What do you think about all this? Let me know!

6 Comments

  1. Todd,

    I would advocate a more targeted approach instead of wholesale blocking of udp/443. Here are several alternatives:
    1. A URL Filtering rule to block the initial DNS lookup to mozilla.cloudflare-dns.com that Firefox uses to establish subsequent communication with DoH.
    2. If you have Umbrella in place, the the default security policy will block Proxy/Anonymizers which includes the service Firefox uses.
    3. We could also use measures such as a GPO to push a policy to the Firefox clients to disable DNS over HTTPS as described here:
    https://github.com/mozilla/policy-templates/blob/master/README.md#dnsoverhttps

    Blocking udp/443 wholesale prevents other uses such as remote access VPN over DTLS (which provides significantly better performance than the older TLS method).

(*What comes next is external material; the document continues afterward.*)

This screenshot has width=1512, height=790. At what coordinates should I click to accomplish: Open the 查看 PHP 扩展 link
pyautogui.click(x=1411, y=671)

    1. Thanks, Marvin, appreciate your post. I updated the post and would appreciate any feed back.

  2. Todd,

    Your revised approach is more in line with what I’m thinking. Thanks for the update.

    I’ve also been thinking about the viability of a NAT rule for all outbound DNS queries to change the target destination to one of the Umbrella servers. Paul Stewart mentioned this approach a couple of years ago in a post on his blog and I’ve been meaning to try it outside of a lab environment.
    https://packetu.com/2018/07/10/redirecting-dns-requests-to-umbrella-with-asa/

    1. Interesting, I’ll see if I can try that next week in my lab environment.

      I wrote this post so I could get feedback, and I got some good feedback too, on this subject.
      I noticed this issue last last year when doing 6.6 beta. Chrome didn’t provide URL info but my Safari browser did. I had opened a ticket, but then found out about QUIC and started doing some research. This certainly needs to be addressed with anyone using any type of NGFW.

      Thanks, Marvin, really appreciate your thoughts on this, and I hope we can continue to provide labs and solutions this year.

  3. Todd

    Where you ever able to try the workaround of redirecting the traffic rather than blocking. I discovered yesterday that 90+GB of our traffic was QUIC. I implemented your rules above and I now have the visibility into what the applications are but not sure if that’s a long term solution.

    1. Blocking the udp 443 is efficient, your other option is an SSL policy to decrypt the 443 udp, but thats harder and slightly more overhead, depending on devices. The best you can do is use Umbrella to perform this if you have umbrella.